Bar Nicolás
Frente a los muros de la iglesia de San Nicolás existe otra parroquia que despacha sus propios milagros, aunque en formato líquido. Respaldado por el Grupo Amida, este bar de alma añeja ha conseguido que el reloj de la ciudad lata al ritmo exacto que marca su coctelera. Ni atajos conceptuales ni experimentos huecos. En Bar Nicolás, el único truco es el oficio de agitar la noche con la precisión de un relojero.
Al frente de este engranaje se encuentra Dani Hernández. Su historia con el local arrancó hace un lustro, en esa extraña ventana de tiempo y aforos limitados que dejó la pandemia. Aquella pausa obligatoria jugó a su favor, dándole margen para tomarle la temperatura a este espacio en el centro de Palma. Hoy, se define como un bartender estricto y lineal. Le gusta "marcar muy bien los clásicos" y, a partir de esa base inamovible, permitirse jugar sin diluir jamás la identidad del trago original.

Esa devoción por la raíz queda plasmada en una carta física que funciona como un álbum de recuerdos de la Plaza del Mercado. No se trata de un mero adorno nostálgico: el menú exhibe fotografías históricas para reivindicar su ubicación. "En el menú, el recetario clásico manda, pero convive con una selección de signature drinks para inyectar carácter propio a la zona", explica Hernández, aunque siempre incorpora su propia firma: "un twist, un pequeño detalle de la casa".
La verdadera prueba de fuego llega cuando alguien cruza el umbral sin rumbo fijo.

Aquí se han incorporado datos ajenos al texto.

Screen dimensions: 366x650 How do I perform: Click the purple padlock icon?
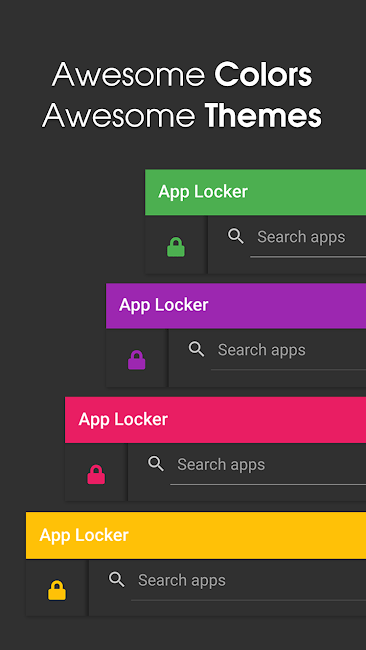[137, 360]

Ante la indecisión, el equipo de sala activa un protocolo casi psicológico. A través de unas preguntas básicas, las hostess trazan un mapa rápido de apetencias (ácido, amargo, cítrico o afrutado) y, sobre esas coordenadas, la barra ensambla "un cóctel a la medida de cada cliente".

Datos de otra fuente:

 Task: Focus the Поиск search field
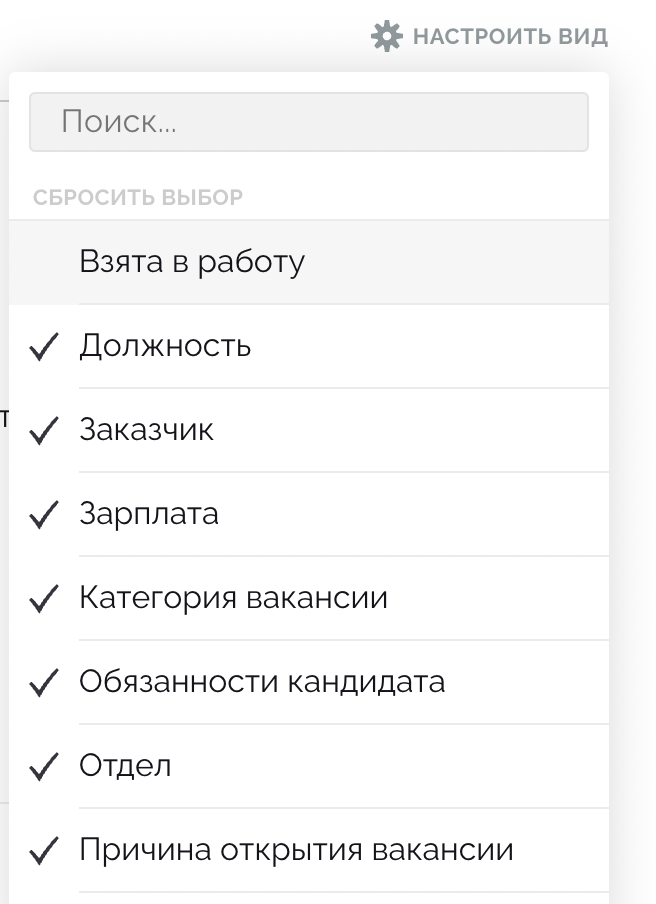click(x=309, y=122)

Aunque Hernández confiesa que su elección personal depende estrictamente de su estado de ánimo (saltando del Negroni al Mojito) el paladar del cliente manda. Los más aclamados son el Basil Smash: una mezcla de ginebra, limón y albahaca fresca servida sobre un bloque de hielo, y el Milk Punch elaborado con whisky japonés, yuzu, vainilla y matcha; El Sóller Spritz (Canonita, cava y pomelo) y el Canonita Sour. Todos ellos ejemplifican una regla sagrada en todo el Grupo Amida: la estética importa tanto como el sabor.

Toda esta coreografía se desarrolla en una escenografía de corte vintage fraccionada en tres alturas. A pie de calle, la terraza de quince mesas absorbe el flujo continuo de la ciudad y concentra la demanda más voraz. De puertas para adentro, la intimidad gana terreno en un salón de apenas cinco mesas, mientras que unas escaleras conducen al refugio final: un sótano concebido como área lounge donde resguardarse del bullicio exterior.
Lejos de prometer revoluciones o de pretender reinventar la rueda en cada vaso, Bar Nicolás ha comprendido que dominar el pasado es la forma más inteligente de asegurar el futuro. Y el que tenga sed, que pase y beba.